Patrick materialized by her side, a large vase of flowers in his hand. She glared at him, her hands full of writhing dogs. He’d spent the entire day ignoring her, and last night had left her emotions so tattered she’d spent a night tossing in disturbed dreams.
Now
he was standing before her with flowers? But then he tossed the flowers aside and a spray of shockingly cold water from inside the vase rained down on all of them.

It occurred to her—in a sputtering fit of pique—that her husband was quite capable of using water for things other than washing when the situation called for it.

Gemmy scrambled away to cower between Patrick’s legs, his tail pinned contritely against his body. Constance blinked up through her water-clogged lashes, holding out a pathetic, wet paw. Julianne’s heart did that odd flopping thing it always did when Constance looked up at her that way.

“Oh, you poor, poor thing,” she moaned, dropping to her knees and scooping the damp, furry bundle into her arms. She buried her nose in the Constance’s thick coat, breathing in the familiar, musky smell. She’d not wanted to leave her pet when she’d been sent back to London after the funeral, but her father had insisted that Constance would have been too much for her to manage on the train alone. Little did he realize what she’d managed to accomplish anyway.

“What in God’s name is going on here?” Her father’s voice pulled Julianne’s gaze up from her undistinguished position on the floor. Now it was her stomach’s turn to do its own flopping thing that always accompanied her father’s disapproval. Eyes of nearly the same piercing green as her own glared down at her, framed in white-bearded formality.

And, as per usual where she was concerned, her father’s mouth was turned down in a distinct frown.

“Father.” She rose on guilty legs, and her fingers curled into the comfort of Constance’s fur. “I . . . that is, we . . . came as soon we could.”

“How quickly you’ve come seems irrelevant, if you consider the fact you’re supposed to be in London.”

Julianne shifted Constance to her other arm as the dog’s wet fur began to seep through her bodice. “If you would but listen for a moment, I am trying to explain—” Her voice tapered off as the countess, Patrick’s mother, stepped out of the blurry sea of faces.

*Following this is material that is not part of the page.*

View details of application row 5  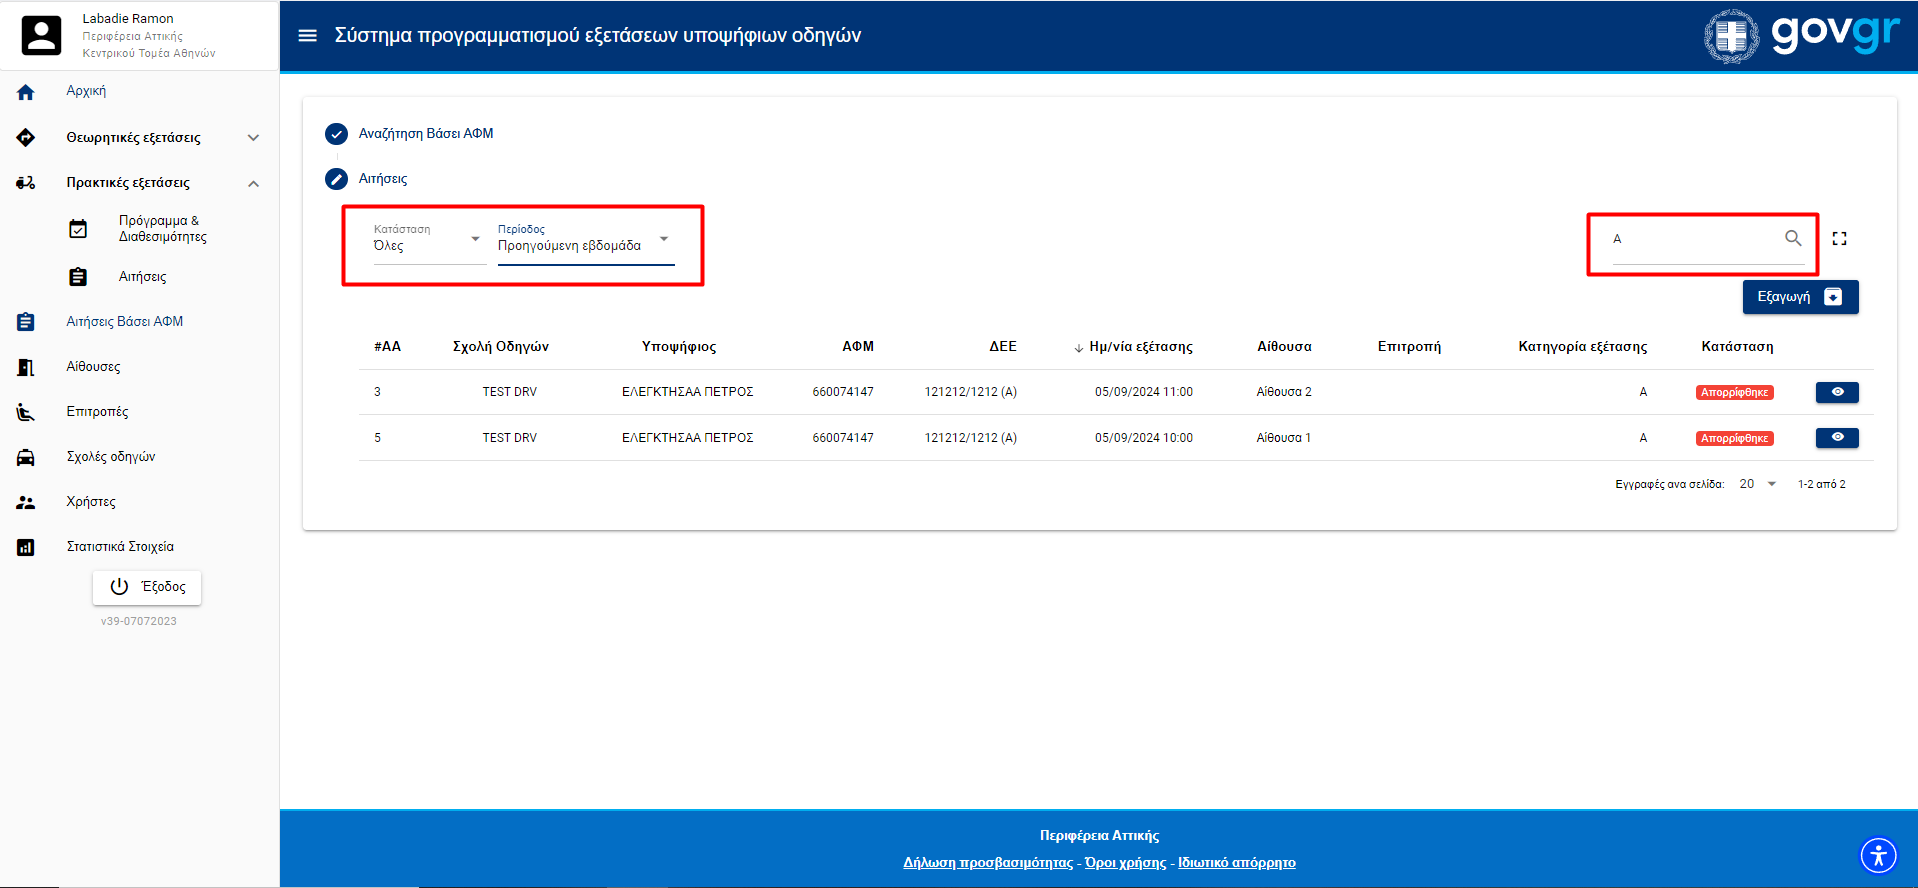pyautogui.click(x=1836, y=438)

No, that wasn’t quite right.
Dowager
countess.

Because Julianne was the countess now, even if no one yet realized it.

Lady Haversham stared up at Patrick, her hand lifting to cover the surprised oval of her mouth. Julianne had not realized it during the funeral, but now that mother and son were standing together, she could see the similarities between them were startling. They possessed the same thin, angular face, the same far-too-serious brown eyes. The woman’s hair was threaded with gray, but it showed evidence of having once matched Patrick’s own light brown color.

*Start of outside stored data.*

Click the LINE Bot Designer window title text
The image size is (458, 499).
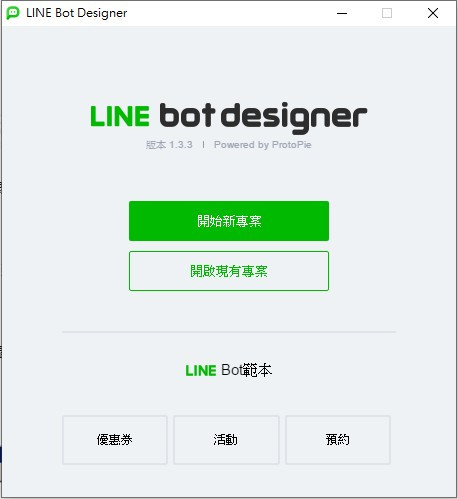(x=77, y=13)
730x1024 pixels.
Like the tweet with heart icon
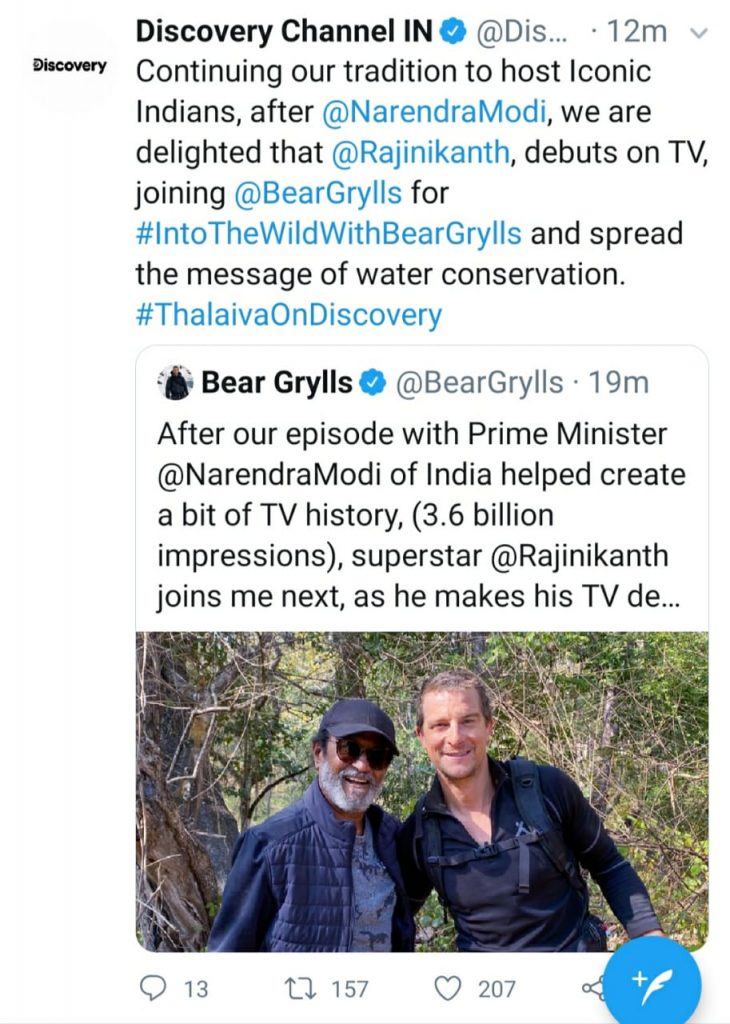[x=448, y=988]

Much as Julianne had once mistaken Patrick’s lack of expression as evidence of his guilt, she was at first tempted to interpret Lady Haversham’s stony features as evidence of the woman’s disapproval. But if she had learned anything from the past few days, it was that such quick impressions could be wrong.

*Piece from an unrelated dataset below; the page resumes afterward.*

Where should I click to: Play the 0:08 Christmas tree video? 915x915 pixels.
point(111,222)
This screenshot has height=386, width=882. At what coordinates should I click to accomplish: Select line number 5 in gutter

“Mother.” A subtle vibration could be heard in Patrick’s voice. “I received your letter. I was so very sorry to learn of Father’s passing.”

The dowager countess’s hands clenched in her black skirts, and her mask slipped, ever so slightly, to reveal the anguish beneath. “Thank you for coming home. You are welcome here.”

“That remains to be seen.” Julianne’s father took a menacing step toward Patrick. “Please explain why you have arrived with my daughter without a single chaperone between you. I may have been your father’s good friend, but by God, if you have compromised my daughter’s reputation in any way, I will demand satisfaction.”

Patrick stiffened, and Julianne laid a gentle hand on her husband’s arm. Her father was not to blame, for any of this. And if Patrick endangered either himself or her father in something so foolish as a duel she would never, ever forgive either of them.

Patrick cleared his throat. “I suppose it depends on how you would define compromise, sir. If you are thinking of calling me out, you might want to consult Julianne first. I doubt she’ll appreciate being made a widow.”